Dessa forma, a Constituição da República enumera exemplificadamente as importantíssimas funções ministeriais.
São funções institucionais do Ministério Público:
I. promover, privativamente, a ação penal pública, na forma da lei;
II. zelar pelo efetivo respeito dos Poderes Públicos e dos serviços de relevância pública aos direitos assegurados nesta constituição, promovendo as medidas necessárias a sua garantia;
III. promover o inquérito civil e a ação civil pública, para a proteção do patrimônio público .e social, do meio ambiente e de outros interesses difusos e coletivos;
IV. promover a ação de inconstitucionalidade ou representação para fins de intervenção da União e dos Estados, nos casos previstos nesta constituição;
V. defender judicialmente os direitos e interesses das populações indígenas;
VI. expedir notificações nos procedimentos administrativos de sua competência, requisitando informações e documentos para instruí-los, na forma da lei complementar respectiva;
VII. exercer o controle externo da atividade policial, na forma da lei complementar mencionada no artigo anterior;
VIII. requisitar diligências investigatórias e a instauração de inquérito policial, indicados os fundamentos jurídicos de suas manifestações processuais.

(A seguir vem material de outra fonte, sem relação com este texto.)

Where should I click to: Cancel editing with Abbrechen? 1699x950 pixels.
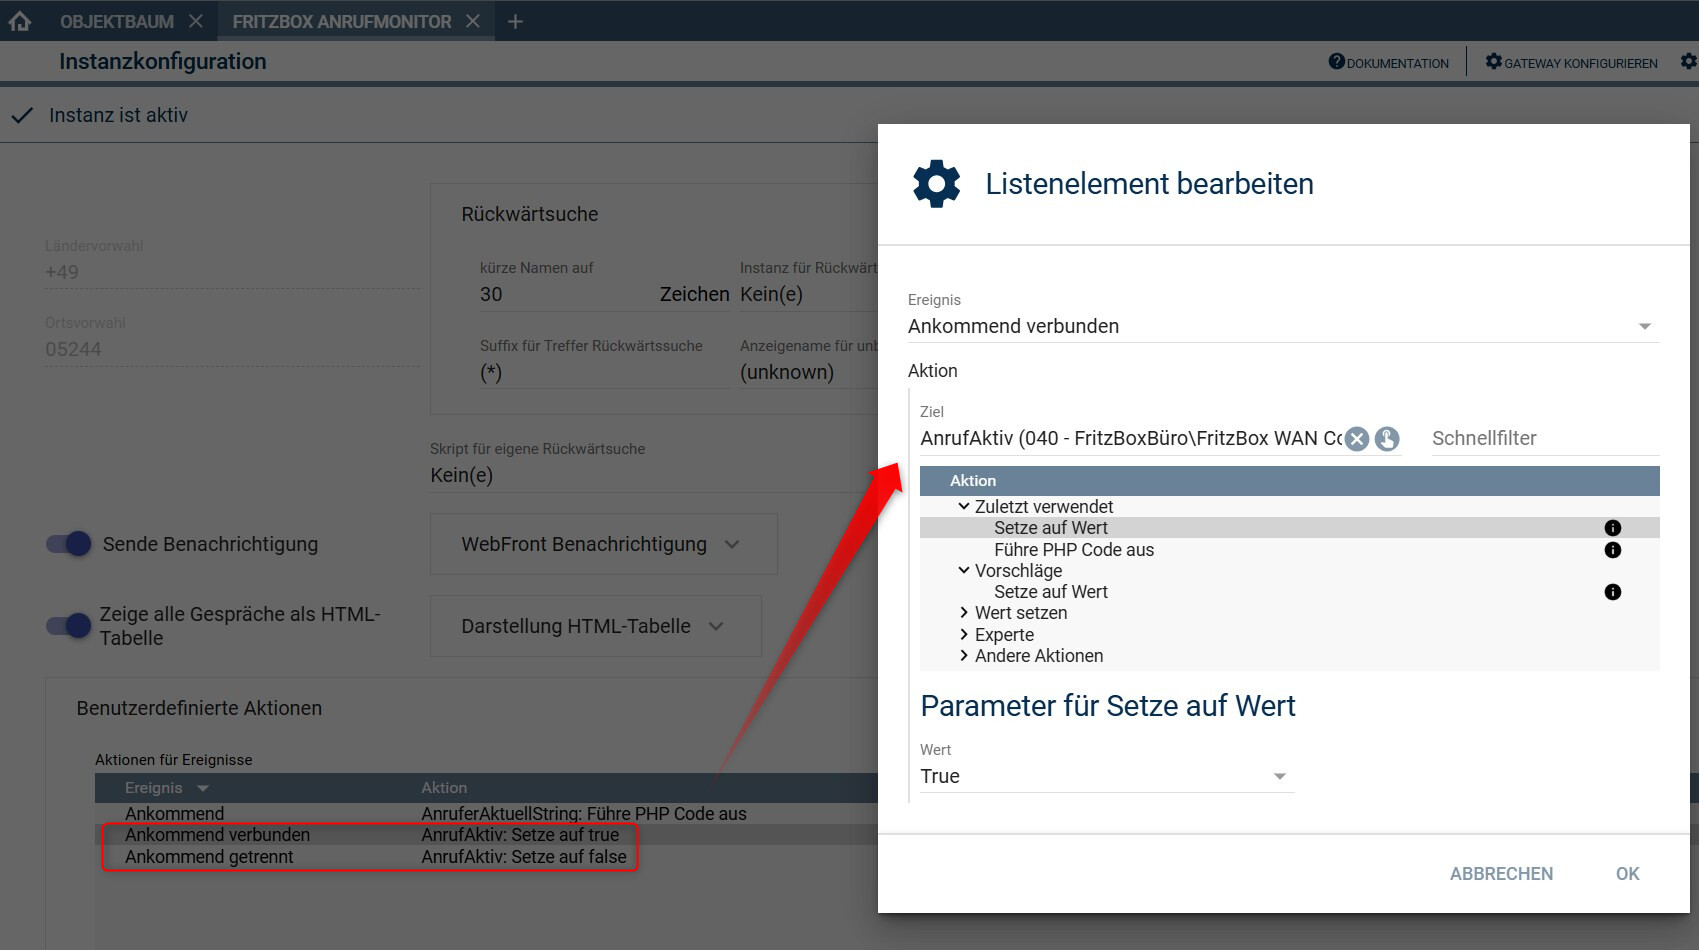coord(1501,874)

Importante ressaltar, novamente, que o rol constitucional é exemplificativo, possibilitando ao Ministério Público exercer outras funções que lhe forem conferidas, desde que compatíveis com sua finalidade constitucional, sendo-lhe vedada a representação judicial e a consultoria jurídica de entidades públicas.
A própria Lei Orgânica Nacional do Ministério Público (Lei nº 8.625/93) em seu art. 25 estabelece outras funções ministeriais de grande relevância.
1. propor ação de inconstitucionalidade de leis ou atos normativos estaduais ou municipais, em face da Constituição Estadual.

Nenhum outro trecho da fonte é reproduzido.